Work item: For the word "will", state the number of lines in the data that contain it, and nothing else.

#### Source material ####

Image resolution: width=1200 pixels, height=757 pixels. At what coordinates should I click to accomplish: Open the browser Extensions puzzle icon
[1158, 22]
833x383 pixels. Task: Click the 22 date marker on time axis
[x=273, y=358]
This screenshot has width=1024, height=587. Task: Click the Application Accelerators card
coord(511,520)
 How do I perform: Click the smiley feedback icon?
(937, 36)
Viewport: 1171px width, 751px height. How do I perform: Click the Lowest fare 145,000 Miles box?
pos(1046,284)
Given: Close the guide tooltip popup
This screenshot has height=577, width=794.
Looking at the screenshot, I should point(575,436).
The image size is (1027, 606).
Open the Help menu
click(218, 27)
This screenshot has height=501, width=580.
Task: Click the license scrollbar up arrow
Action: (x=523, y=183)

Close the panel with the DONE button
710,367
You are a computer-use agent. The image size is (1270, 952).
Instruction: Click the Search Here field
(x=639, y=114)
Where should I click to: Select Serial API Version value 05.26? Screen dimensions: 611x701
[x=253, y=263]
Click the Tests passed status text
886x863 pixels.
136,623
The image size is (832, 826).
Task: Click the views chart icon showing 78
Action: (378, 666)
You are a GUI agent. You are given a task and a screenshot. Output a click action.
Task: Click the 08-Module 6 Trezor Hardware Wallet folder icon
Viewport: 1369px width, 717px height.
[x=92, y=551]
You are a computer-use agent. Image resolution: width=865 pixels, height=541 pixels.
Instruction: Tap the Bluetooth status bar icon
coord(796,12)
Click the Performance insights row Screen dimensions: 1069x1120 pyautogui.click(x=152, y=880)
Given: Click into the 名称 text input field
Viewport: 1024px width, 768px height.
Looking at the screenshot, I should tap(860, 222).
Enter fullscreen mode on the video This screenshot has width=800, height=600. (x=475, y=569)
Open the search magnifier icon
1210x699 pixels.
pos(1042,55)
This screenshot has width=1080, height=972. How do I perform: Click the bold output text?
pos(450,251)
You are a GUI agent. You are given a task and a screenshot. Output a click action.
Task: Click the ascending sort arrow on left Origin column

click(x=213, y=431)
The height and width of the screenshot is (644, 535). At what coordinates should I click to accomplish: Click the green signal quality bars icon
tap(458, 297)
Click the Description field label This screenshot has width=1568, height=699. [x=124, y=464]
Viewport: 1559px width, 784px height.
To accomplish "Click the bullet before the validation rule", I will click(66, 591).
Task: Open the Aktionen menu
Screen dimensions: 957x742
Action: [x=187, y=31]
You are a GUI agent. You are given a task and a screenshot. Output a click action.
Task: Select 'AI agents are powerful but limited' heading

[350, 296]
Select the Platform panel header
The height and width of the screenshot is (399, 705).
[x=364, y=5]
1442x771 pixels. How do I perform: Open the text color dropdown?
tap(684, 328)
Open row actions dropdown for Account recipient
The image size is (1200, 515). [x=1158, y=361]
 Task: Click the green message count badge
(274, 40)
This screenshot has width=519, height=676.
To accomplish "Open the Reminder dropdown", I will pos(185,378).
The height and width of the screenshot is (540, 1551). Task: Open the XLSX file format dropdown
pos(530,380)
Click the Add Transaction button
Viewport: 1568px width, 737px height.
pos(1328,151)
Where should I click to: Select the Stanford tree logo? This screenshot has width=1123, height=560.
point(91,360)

####

Solved problem: 2